Personal information
- Full name: Aleksey Alekseevich Jdanov
- Date of birth: 1 March 1976 (age 49)
- Place of birth: Soviet Union
- Height: 1.82 m (5 ft 11+1⁄2 in)
- Position(s): Left half-back

Senior career*
- Years: Team / Apps / (Gls)
- 1998: Sogdiana Jizak
- 2002–2003: Lada Togliatti / 73 / (6)
- 2004–2006: KAMAZ Naberezhnye Chelny / 52 / (5)
- 2006: Fakel Voronezh / 13 / (0)
- 2007: Spartak Tambov / 10 / (2)
- 2008: OTMK Olmaliq

= Aleksey Jdanov =

Uzbekistani footballer

Aleksey Alekseevich Jdanov (Алексей Алексеевич Жданов) (born 1 March 1976) is an Uzbekistani football player.

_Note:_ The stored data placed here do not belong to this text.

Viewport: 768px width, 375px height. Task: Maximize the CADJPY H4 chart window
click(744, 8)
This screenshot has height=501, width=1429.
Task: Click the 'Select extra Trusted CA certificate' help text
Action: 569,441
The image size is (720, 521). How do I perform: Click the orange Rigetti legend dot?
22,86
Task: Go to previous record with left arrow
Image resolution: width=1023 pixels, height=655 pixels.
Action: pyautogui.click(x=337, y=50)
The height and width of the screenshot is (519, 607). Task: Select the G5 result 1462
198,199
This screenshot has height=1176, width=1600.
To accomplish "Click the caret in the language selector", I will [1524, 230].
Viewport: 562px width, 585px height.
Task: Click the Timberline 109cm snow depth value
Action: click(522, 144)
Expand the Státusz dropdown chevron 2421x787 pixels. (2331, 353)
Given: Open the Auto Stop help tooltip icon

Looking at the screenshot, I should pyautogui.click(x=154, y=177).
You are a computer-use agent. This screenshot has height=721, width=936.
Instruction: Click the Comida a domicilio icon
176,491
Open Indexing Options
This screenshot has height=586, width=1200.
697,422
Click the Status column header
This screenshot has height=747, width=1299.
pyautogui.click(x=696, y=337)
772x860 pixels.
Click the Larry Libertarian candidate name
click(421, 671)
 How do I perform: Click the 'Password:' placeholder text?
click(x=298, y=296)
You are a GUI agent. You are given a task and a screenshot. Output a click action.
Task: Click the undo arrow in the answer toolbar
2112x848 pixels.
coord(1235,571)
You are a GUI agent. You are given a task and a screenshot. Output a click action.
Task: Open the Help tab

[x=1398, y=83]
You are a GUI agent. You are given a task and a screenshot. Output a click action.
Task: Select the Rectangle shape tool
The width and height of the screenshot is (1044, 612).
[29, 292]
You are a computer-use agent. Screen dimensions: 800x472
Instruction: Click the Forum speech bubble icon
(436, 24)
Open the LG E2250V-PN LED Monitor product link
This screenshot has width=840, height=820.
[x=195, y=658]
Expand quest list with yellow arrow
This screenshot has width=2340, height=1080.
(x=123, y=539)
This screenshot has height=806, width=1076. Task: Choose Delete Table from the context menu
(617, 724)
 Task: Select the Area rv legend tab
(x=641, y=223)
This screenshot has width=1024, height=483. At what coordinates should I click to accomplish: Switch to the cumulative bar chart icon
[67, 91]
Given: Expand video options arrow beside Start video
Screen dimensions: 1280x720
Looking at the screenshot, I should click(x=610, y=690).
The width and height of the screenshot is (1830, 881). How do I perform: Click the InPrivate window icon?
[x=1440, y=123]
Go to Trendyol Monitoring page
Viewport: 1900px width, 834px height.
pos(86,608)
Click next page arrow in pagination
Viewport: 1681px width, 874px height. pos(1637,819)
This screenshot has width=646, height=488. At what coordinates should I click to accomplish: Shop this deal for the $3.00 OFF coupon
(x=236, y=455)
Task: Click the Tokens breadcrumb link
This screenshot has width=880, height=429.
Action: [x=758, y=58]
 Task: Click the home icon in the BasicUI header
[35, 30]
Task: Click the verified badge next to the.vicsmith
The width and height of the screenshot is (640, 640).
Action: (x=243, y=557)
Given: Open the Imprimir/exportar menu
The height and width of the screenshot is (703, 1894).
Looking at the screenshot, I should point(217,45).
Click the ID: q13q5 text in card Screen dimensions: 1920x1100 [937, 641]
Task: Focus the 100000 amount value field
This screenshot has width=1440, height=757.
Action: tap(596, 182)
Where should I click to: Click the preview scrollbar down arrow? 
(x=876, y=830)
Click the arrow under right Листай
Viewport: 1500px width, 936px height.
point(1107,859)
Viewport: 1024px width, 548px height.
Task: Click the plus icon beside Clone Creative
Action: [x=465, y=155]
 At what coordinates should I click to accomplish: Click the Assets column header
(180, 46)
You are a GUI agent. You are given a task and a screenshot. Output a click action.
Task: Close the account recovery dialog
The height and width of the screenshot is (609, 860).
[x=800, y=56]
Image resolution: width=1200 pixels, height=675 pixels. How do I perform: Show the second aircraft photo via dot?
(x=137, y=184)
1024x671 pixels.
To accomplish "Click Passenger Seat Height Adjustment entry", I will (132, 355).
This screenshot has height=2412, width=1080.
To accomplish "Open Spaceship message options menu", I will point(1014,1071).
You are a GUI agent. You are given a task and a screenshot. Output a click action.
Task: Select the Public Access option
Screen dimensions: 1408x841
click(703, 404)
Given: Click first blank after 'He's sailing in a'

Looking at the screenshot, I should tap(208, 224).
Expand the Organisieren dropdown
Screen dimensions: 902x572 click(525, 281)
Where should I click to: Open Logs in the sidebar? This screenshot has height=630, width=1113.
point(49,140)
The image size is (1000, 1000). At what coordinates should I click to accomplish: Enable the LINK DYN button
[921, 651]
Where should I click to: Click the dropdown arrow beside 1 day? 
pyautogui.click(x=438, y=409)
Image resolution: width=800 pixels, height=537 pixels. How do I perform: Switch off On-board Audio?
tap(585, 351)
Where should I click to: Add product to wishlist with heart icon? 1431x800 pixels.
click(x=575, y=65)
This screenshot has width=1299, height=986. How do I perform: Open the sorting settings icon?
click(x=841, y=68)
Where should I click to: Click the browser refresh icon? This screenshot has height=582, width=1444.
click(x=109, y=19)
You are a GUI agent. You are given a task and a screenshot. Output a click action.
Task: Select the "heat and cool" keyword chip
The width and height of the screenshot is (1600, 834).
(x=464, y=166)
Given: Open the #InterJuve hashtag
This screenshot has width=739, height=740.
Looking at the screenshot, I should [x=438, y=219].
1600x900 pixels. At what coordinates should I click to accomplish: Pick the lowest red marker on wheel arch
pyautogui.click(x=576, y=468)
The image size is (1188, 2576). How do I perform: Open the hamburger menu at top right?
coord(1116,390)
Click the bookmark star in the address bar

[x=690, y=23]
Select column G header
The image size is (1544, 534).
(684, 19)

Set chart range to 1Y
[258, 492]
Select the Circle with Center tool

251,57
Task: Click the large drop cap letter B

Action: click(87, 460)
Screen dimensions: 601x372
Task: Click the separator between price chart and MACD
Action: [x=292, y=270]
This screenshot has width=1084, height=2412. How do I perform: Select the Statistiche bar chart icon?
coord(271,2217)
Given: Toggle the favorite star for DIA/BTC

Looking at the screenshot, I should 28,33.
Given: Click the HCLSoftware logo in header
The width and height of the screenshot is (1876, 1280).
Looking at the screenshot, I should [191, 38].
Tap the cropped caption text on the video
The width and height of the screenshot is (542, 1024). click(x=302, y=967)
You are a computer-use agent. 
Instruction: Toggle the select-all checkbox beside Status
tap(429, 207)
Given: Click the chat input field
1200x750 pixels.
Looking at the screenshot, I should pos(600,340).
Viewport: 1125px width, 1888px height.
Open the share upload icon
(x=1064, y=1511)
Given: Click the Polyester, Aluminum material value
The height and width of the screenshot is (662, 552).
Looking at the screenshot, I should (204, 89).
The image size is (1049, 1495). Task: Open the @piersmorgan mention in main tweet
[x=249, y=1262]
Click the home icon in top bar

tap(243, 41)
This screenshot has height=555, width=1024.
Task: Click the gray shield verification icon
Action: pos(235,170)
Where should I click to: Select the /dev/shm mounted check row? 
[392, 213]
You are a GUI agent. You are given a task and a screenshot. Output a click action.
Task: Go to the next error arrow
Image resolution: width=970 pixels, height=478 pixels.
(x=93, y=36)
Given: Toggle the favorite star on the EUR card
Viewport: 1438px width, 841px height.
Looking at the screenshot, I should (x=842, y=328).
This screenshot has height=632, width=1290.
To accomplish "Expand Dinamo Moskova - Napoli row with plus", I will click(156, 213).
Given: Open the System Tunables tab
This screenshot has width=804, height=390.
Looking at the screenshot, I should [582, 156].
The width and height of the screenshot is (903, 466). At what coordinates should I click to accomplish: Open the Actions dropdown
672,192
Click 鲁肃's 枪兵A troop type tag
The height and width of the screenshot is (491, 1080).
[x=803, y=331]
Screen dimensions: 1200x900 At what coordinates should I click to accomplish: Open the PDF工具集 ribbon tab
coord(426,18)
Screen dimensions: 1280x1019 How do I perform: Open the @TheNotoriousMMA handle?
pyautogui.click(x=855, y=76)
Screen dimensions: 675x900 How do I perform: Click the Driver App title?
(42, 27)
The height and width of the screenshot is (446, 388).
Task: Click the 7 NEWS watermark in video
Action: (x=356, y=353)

Jdanov was the fourth-leading goal-scorer in the Uzbek League, with 18 goals, during the 1998 season. He later played for FC Lada Togliatti, FC KAMAZ Naberezhnye Chelny and FC Fakel Voronezh in the Russian First Division. After spending 2007 with FC Spartak Tambov, Jdanov returned the Uzbek League with OTMK Olmaliq in 2008.